В лаборатории обольстительно пахло газом. Вентиляция не помогала —
Человек, неожиданно шагнувший через порог лаборатории, всем показался странным. По мертвенно-бледному лицу катились капли пота, прерывистое дыхание наводило на мысль, что человек долго через силу бежал куда-то или от кого-то.
— Маркуша! — воскликнул Саша, с трудом узнав товарища по выпуску.
— Ребята, выйдите на минутку, — проговорил Маркуша.
Профессор Троицкий оглядел своего бывшего студента и шепотом сказал:
— Идите, идите, я тут займусь.
В коридоре Маркуша опустился на скамью и уронил между колен тяжелые руки с пульсирующими венами.
— Сейчас меня исключили из партии.
Потом рассказал:
— Есть у нас технолог Исаев. Месяц назад мы с ним крупно поругались, я выступил на производственном совещании, что он предельщик и перестраховщик. Моя печь полгода стахановская, а он… Ну, что об этом теперь. И вот он обвинил меня во вредительском нарушении режима печи и в том, что я продаю на сторону уголь, застревающий на решетке… Ну, тот самый, что вы у меня взяли для опыта! Так вот, будто я продал его. И деньги пустил на пьянку. У меня вчера годовщина свадьбы. Оля собрала гостей, конечно, малость выпили. И вот поди докажи, что я не вор и не пьяница!
— Но это же все знают! — вскричал Палька. — Я пойду и скажу, как было дело с этим несчастным углем!
Липатов, подошедший во время его рассказа, остановил Пальку:
— Погоди, не горячись. А ты успокойся, Серега. С режимом печи у тебя были нарушения?
— Был риск, который оправдался!
Он объяснил технику дела, постепенно приходя в себя.
— Так за что же исключать! — снова воскликнул Палька.
— Возмущаться успеем, тут помогать надо, — сказал Липатов. — С углем этим вы оформляли… или как?
— Да ничего мы не оформляли! — с отчаянием простонал Маркуша. — Павел попросил несколько кусков покрупнее, прислал подводу, мы сняли с решетки кусков пять и погрузили. Вот и все. Ребята спросили — куда? Я говорю — институт просит уголь для опыта. Это и ребята подтверждают.
— Не верят им, что ли?
— То-то и беда, что они были у меня на вечеринке. Выходит — купил за выпивку.

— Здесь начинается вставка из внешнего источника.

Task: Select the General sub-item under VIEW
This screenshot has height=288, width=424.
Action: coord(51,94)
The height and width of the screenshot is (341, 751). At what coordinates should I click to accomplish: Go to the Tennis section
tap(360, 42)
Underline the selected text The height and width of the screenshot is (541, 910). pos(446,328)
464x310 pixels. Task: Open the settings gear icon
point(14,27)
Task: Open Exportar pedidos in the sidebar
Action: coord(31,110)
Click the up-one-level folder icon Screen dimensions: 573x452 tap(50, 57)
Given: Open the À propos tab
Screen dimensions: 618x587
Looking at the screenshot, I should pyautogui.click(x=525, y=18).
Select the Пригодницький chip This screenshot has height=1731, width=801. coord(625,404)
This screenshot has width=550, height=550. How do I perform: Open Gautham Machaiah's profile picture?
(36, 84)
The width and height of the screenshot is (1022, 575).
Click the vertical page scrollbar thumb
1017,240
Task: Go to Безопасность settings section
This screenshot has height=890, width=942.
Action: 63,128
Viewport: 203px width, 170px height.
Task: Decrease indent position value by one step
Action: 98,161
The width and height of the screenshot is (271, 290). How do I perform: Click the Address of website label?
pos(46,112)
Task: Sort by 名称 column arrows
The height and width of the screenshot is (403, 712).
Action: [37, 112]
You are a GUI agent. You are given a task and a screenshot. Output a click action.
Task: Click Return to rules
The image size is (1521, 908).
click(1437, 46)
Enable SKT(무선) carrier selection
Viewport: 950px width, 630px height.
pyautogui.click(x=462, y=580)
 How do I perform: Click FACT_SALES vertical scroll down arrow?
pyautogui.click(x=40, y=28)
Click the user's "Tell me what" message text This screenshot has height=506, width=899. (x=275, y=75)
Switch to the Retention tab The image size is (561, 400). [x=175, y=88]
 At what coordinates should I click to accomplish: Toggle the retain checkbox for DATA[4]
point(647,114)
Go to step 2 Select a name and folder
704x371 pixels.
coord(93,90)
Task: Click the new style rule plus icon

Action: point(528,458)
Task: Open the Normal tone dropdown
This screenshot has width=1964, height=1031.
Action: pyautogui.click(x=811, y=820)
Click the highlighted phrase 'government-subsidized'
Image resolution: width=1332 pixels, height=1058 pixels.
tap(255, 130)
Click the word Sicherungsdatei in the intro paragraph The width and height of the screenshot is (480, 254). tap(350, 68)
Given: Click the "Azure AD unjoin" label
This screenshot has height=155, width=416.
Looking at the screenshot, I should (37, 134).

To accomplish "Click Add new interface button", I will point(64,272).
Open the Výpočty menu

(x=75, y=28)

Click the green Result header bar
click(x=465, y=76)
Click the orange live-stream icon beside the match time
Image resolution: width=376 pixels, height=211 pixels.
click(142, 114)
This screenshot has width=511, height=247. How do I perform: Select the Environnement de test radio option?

— Так мы подтвердим документом и партийными ручательствами, как было дело.
Маркуша безнадежно поник.
— Да ты что?
— Еще одно дело пришили мне. Кругом оплевали. Не знаю, кто из вас помнит… На первом курсе было. Попалась мне троцкистская листовка насчет каких-то международных дел. Ну, не понимал я тогда в этом ничего! Смотрю — напечатано на тонкой бумажке что-то политическое. Показал ребятам в общежитии, увидели — троцкистская — и разорвали. Еще и плюнули на нее. А теперь какой-то мерзавец вспомнил и пришил распространение вражеских листовок.